**ACTIVITY:**
Taking the line with "Screen dimensions: 1177x1008" as the first and the line with "Task: Click the NYSC crest in image corner" as the last, set down the lines below exactly, pictures excluded.

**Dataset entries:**

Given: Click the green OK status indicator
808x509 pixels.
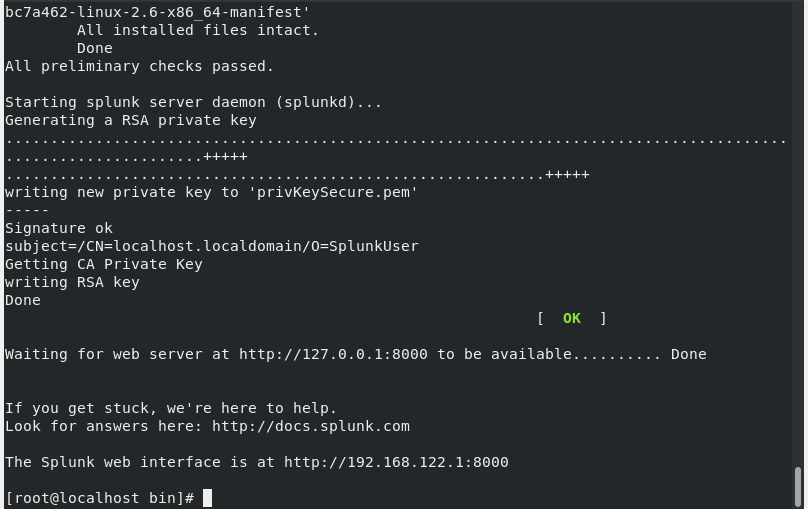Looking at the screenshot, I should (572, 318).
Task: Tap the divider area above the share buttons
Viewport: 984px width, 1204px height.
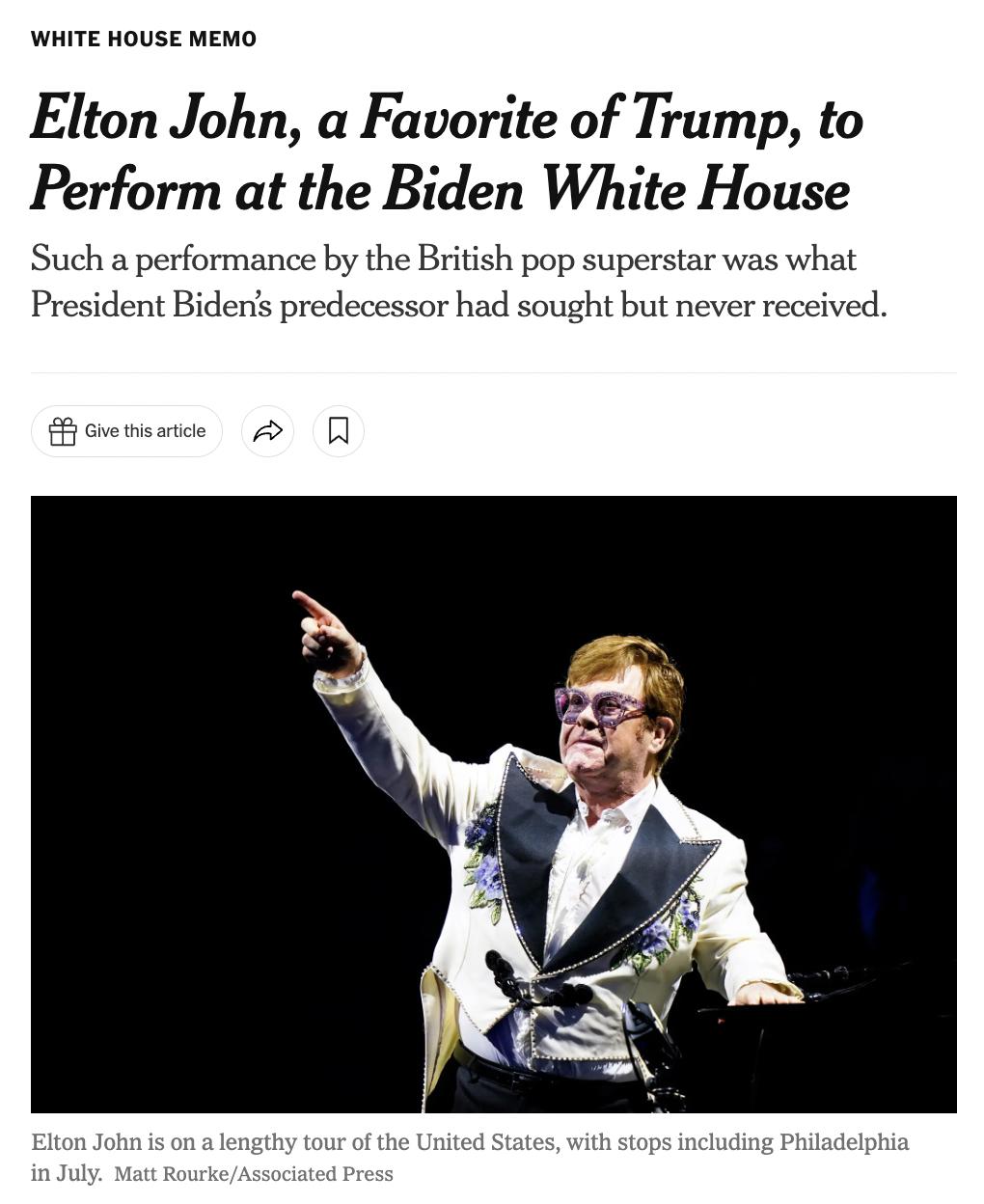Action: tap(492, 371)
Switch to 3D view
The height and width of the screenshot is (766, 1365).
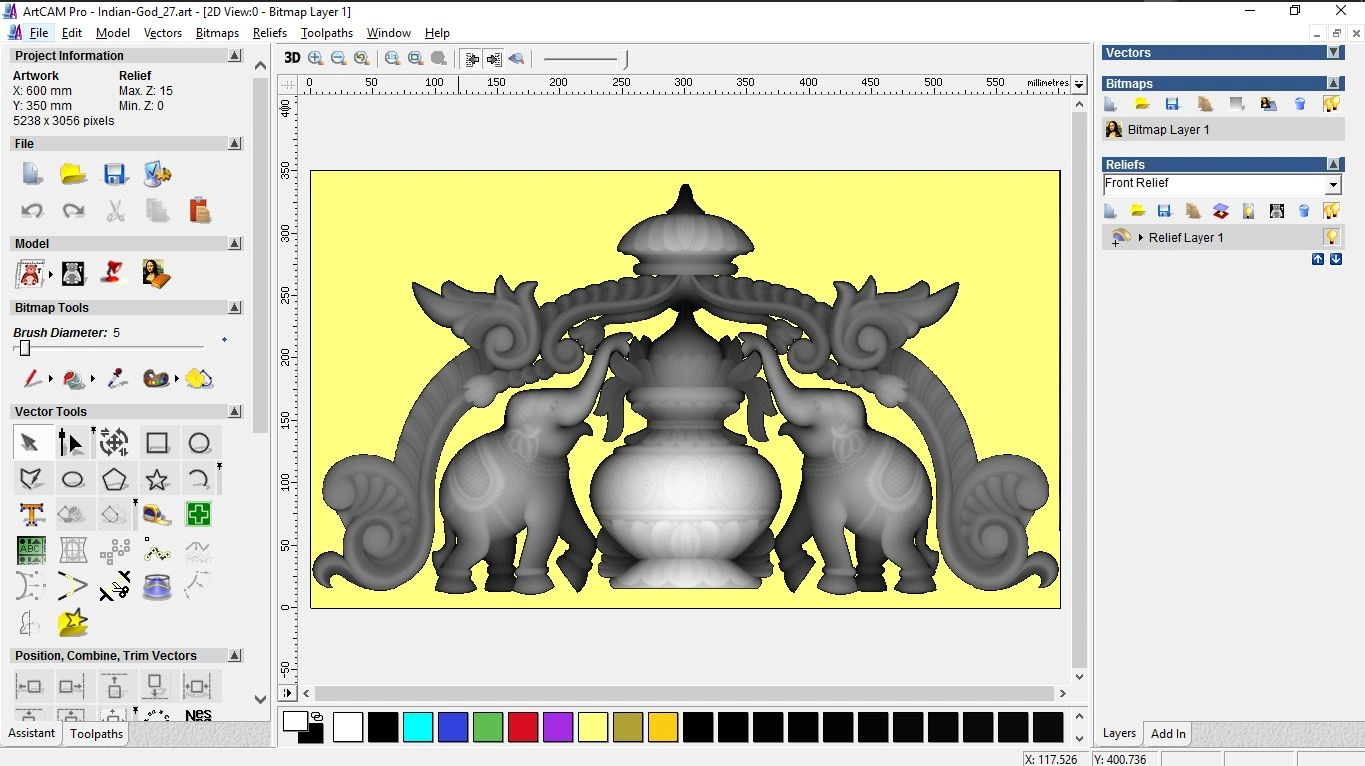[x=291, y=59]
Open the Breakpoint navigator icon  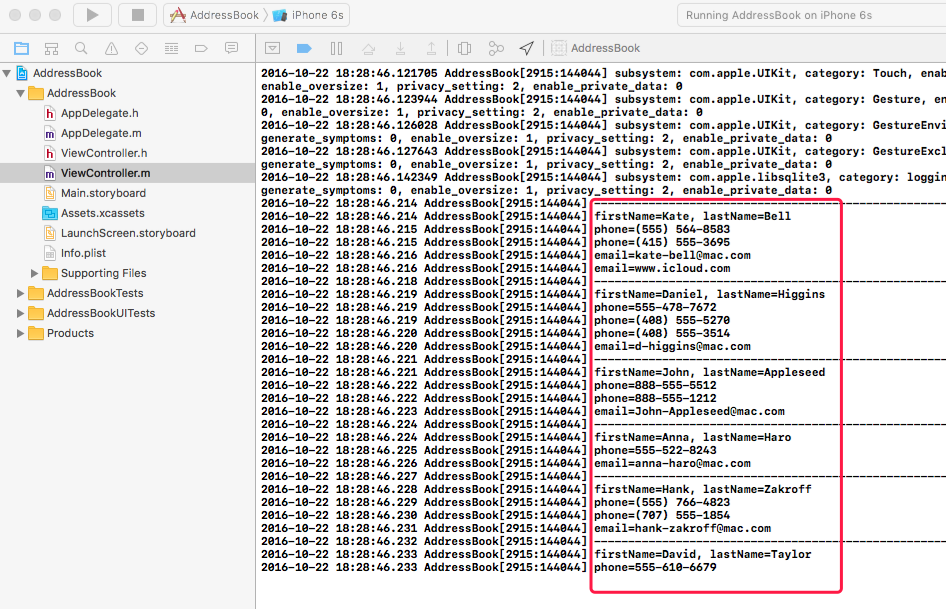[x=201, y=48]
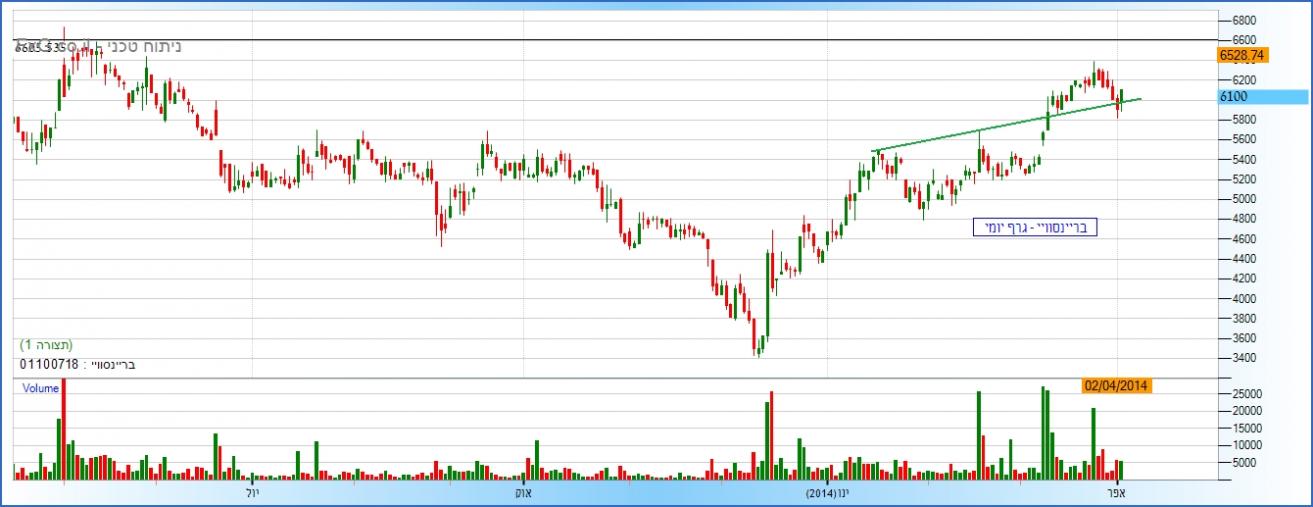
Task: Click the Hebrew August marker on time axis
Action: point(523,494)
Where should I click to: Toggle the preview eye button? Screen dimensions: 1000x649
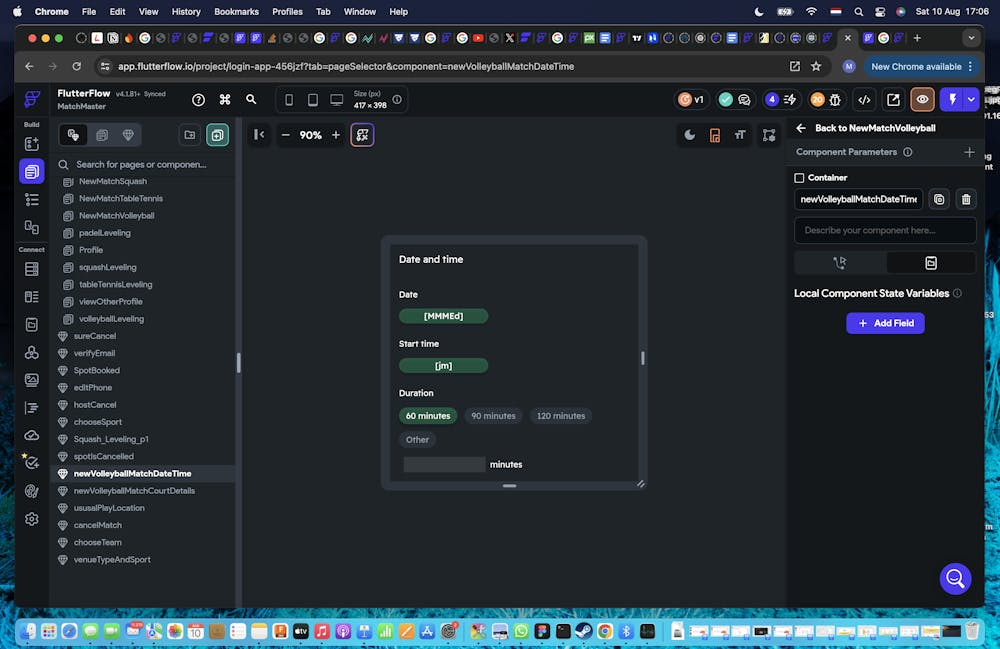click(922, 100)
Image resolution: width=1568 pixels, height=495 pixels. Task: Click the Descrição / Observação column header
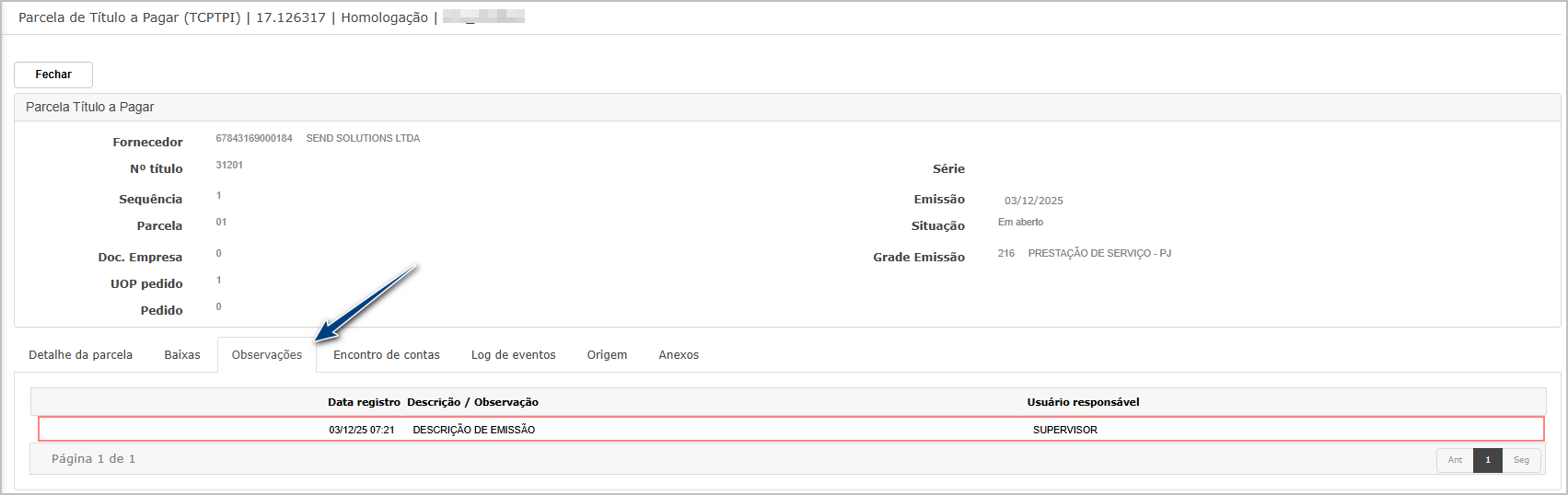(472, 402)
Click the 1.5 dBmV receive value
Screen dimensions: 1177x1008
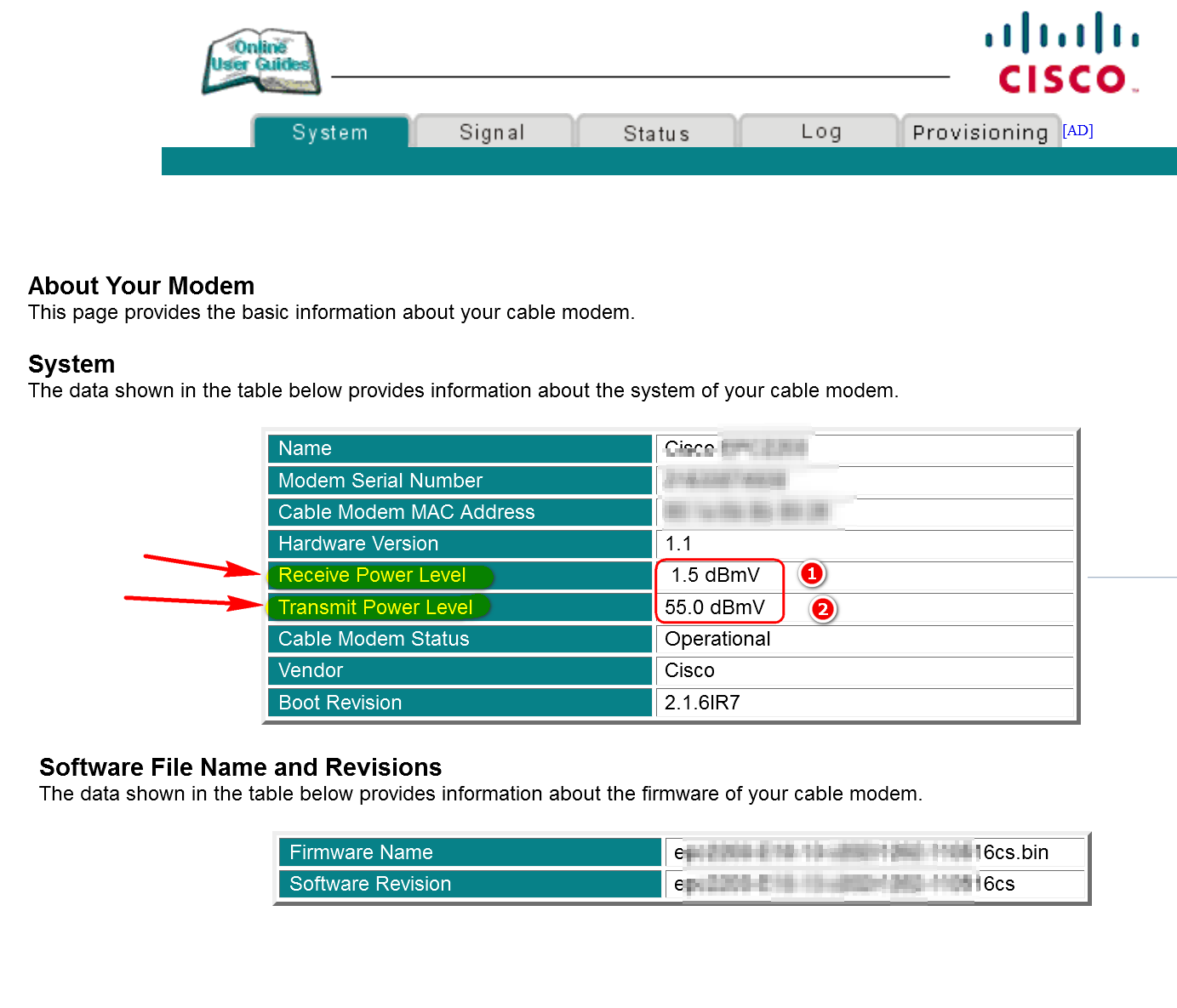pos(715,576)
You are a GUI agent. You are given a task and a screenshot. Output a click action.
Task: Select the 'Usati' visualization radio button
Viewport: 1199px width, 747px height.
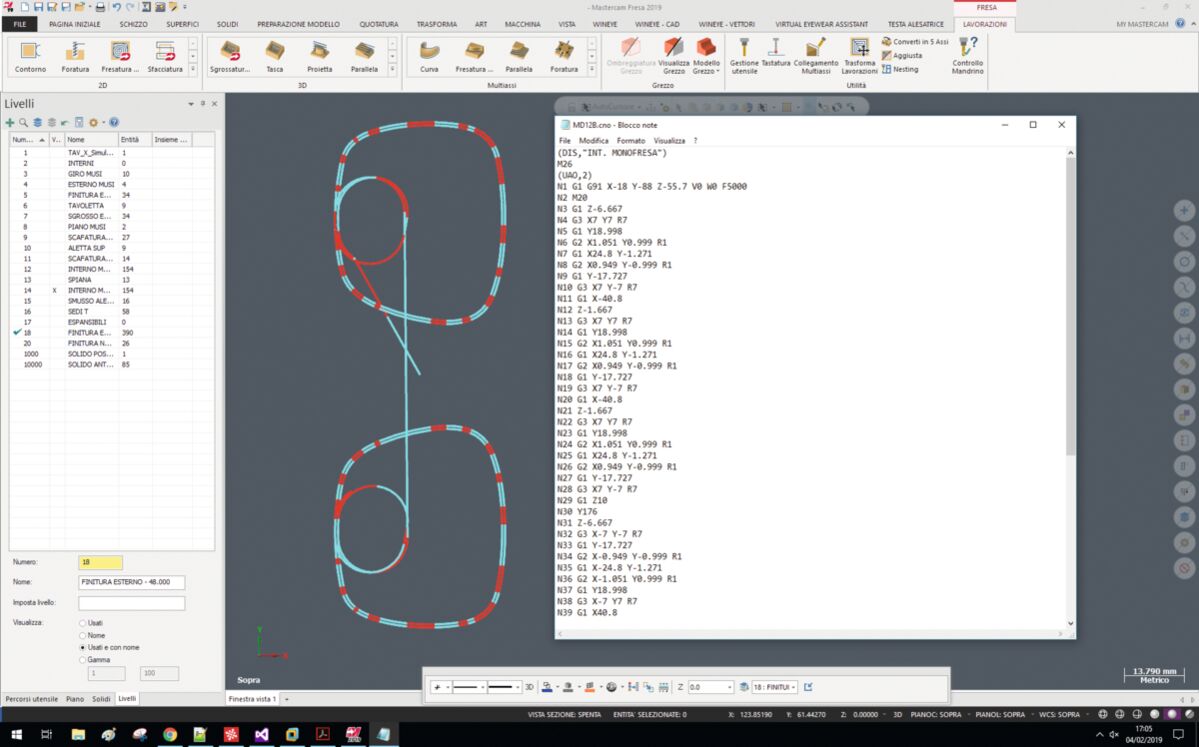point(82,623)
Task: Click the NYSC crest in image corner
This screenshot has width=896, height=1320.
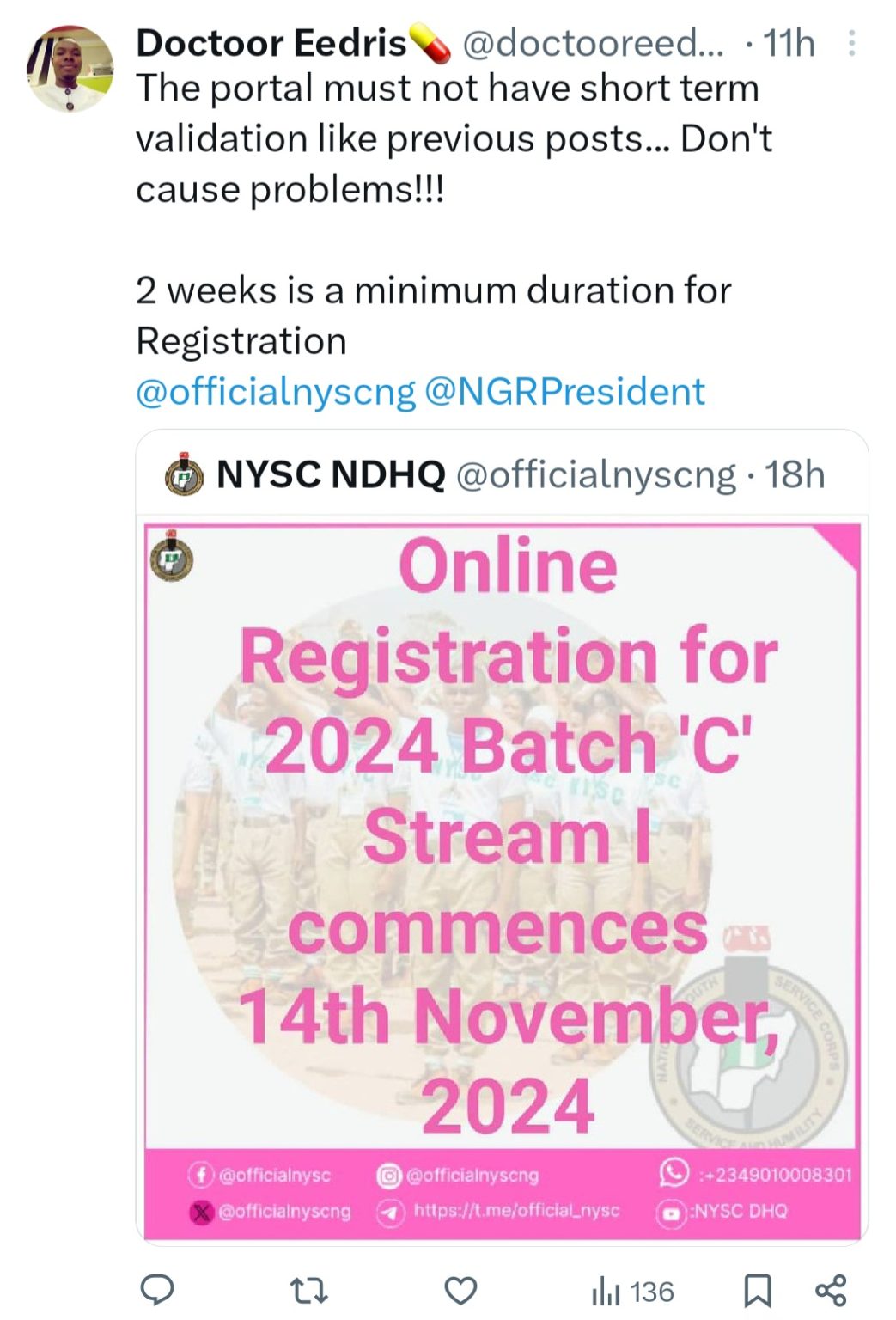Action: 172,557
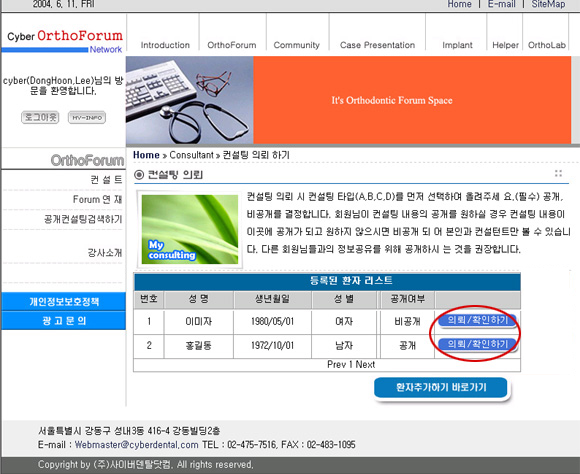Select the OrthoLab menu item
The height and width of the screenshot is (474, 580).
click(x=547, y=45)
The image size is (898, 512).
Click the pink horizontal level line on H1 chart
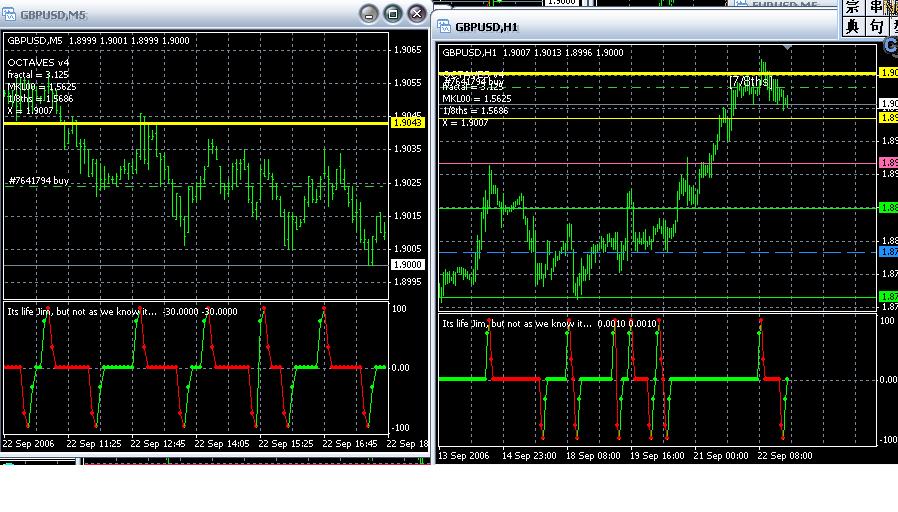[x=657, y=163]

**ANSWER SPACE:**
Screen dimensions: 1177x1008
pos(715,576)
You are a GUI agent. You are given a task and a screenshot. Output a click action.
Task: Select the 'Usati' visualization radio button
Viewport: 1199px width, 747px height.
point(82,623)
Task: Click the NYSC crest in image corner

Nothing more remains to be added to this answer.